The narrative demanded a spectrum of feeling: the shy anticipation of a wedding, the despair of imprisonment, and the shock of reunion. For Zhou, whose off-stage personality is defined by straightforward strength and resilience, accessing the vulnerability of a traditional ancient woman proved difficult. The “shyness” required by the choreography felt foreign, leading to critiques that her movements lacked the necessary feminine softness.

Zhou’s breakthrough came not through forcing the emotion, but by intellectually deconstructing it. She realized her block was a protective mechanism—a reluctance to expose vulnerability. To bridge the gap, she turned to the specific mechanics of the era. She studied the wedding veil, a heavy fabric that obscured the bride’s vision, allowing her to see only the floor.

“I needed to make a movement, slightly lifting the veil and peeping,” Zhou recalls. The gesture was technical, but it needed to be filled with intent. Understanding that in ancient custom, a bride and groom often never met before the ceremony, the “peep” became a vehicle for profound curiosity and trepidation. By contextualizing the prop, the movement ceased to be pantomime and became a genuine psychological inquiry.

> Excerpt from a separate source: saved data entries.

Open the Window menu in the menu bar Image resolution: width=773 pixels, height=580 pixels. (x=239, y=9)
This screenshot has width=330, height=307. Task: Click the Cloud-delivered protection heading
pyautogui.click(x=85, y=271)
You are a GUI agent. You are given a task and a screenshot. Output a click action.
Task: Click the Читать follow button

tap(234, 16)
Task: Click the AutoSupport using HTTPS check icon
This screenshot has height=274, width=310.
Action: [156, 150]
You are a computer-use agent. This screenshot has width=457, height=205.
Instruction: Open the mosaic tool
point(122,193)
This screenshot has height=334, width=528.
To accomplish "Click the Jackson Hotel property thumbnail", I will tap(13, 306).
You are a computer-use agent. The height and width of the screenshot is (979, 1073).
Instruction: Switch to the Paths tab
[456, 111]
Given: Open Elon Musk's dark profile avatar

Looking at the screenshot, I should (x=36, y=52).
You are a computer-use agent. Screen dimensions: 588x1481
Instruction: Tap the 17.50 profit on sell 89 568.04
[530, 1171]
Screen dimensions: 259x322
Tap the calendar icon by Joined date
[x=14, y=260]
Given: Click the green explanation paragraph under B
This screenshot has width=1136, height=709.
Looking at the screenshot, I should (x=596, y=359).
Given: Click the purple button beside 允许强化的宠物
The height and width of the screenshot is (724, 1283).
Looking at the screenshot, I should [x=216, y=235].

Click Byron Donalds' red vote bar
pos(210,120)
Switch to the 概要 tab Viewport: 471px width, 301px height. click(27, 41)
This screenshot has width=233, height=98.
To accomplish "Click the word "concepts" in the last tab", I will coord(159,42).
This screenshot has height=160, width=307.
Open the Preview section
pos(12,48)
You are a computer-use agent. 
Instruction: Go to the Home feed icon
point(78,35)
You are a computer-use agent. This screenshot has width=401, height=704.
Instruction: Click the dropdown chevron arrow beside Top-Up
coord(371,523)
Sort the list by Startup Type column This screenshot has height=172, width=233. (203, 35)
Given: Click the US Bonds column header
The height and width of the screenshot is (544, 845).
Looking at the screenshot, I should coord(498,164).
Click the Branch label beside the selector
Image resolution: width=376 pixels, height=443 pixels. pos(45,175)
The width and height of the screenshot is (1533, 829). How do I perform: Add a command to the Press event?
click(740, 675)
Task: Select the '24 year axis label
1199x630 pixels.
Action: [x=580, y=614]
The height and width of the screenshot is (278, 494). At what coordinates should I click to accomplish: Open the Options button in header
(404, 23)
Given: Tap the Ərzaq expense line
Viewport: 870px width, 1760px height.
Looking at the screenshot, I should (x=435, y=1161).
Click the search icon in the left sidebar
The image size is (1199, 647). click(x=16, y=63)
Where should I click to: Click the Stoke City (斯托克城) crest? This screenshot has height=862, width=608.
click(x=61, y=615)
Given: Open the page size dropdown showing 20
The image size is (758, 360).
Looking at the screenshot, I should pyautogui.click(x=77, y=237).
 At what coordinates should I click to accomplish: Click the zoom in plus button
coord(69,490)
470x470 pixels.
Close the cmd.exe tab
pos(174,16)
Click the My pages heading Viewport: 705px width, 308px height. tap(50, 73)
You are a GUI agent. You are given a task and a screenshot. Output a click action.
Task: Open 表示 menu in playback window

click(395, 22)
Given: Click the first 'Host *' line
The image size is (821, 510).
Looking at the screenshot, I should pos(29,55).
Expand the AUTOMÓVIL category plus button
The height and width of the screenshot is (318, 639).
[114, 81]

This process of emotional excavation was further aided by the score. The melancholic resonance of the erhu guided her into the character’s sorrow. She drew parallels to the poetry of Su Shi, particularly his lament for a deceased wife: “Ten years, dead and living dim and draw apart… Lonely grave a thousand miles off.” By channeling this literary grief, Zhou allowed the music to dictate her internal state, proving the ancient adage from The Great Preface to the Book of Poetry: when words fail, we sigh; when sighs fail, we sing; and when singing is insufficient, we dance.

Susan Zhou in a moment of instructionSusan Zhou in a moment of instruction

The Pedagogy of Empathy

The maturation of an artist often coincides with the ability to look outward. Appointed as a team leader and teaching assistant, Zhou found her responsibilities expanding beyond her own performance. The transition was jarring; the solitude of self-improvement was replaced by the complexity of communication.

Initially, Zhou struggled with the disconnect between her instructions and the students’ reception, interpreting their lack of immediate correction as indifference. However, observation of senior mentors revealed a different rhythm to pedagogy: the necessity of repetition. She learned that a correction must be offered multiple times, allowing the student the space to process and align their body with the concept.

This shift in perspective fostered a deeper empathy. Zhou realized that clarity is the burden of the teacher, not the student. “I can’t judge others and require my own standard,” she notes. This evolution in leadership mirrored the values found in the martial arts novels she admired—not the spectacle of combat, but the underlying code of loyalty and chivalry. The dance company became a collective organism, bound by a trust so implicit that intentions were understood without speech.

Susan Zhou in traditional attireSusan Zhou in traditional attire

Immersion in the Rain

Ultimately, the rigorous training, the intellectual study, and the emotional vulnerability converge in the moment of performance. When Zhou steps onto the stage for Umbrella, the physical suffering she describes recedes, replaced by a total immersion in the narrative reality.

She creates a sensory world around her: the imaginary sound of rain hitting paper, the scent of fresh air, the visual of puddles on the floor. In this state, the dancer is no longer performing a routine but inhabiting a dimension. The fatigue vanishes, leaving only the quiet joy of a rainy day, suspended in the spotlight. It is here, in the synthesis of discipline and imagination, that the art of suffering transforms into the art of transcendence.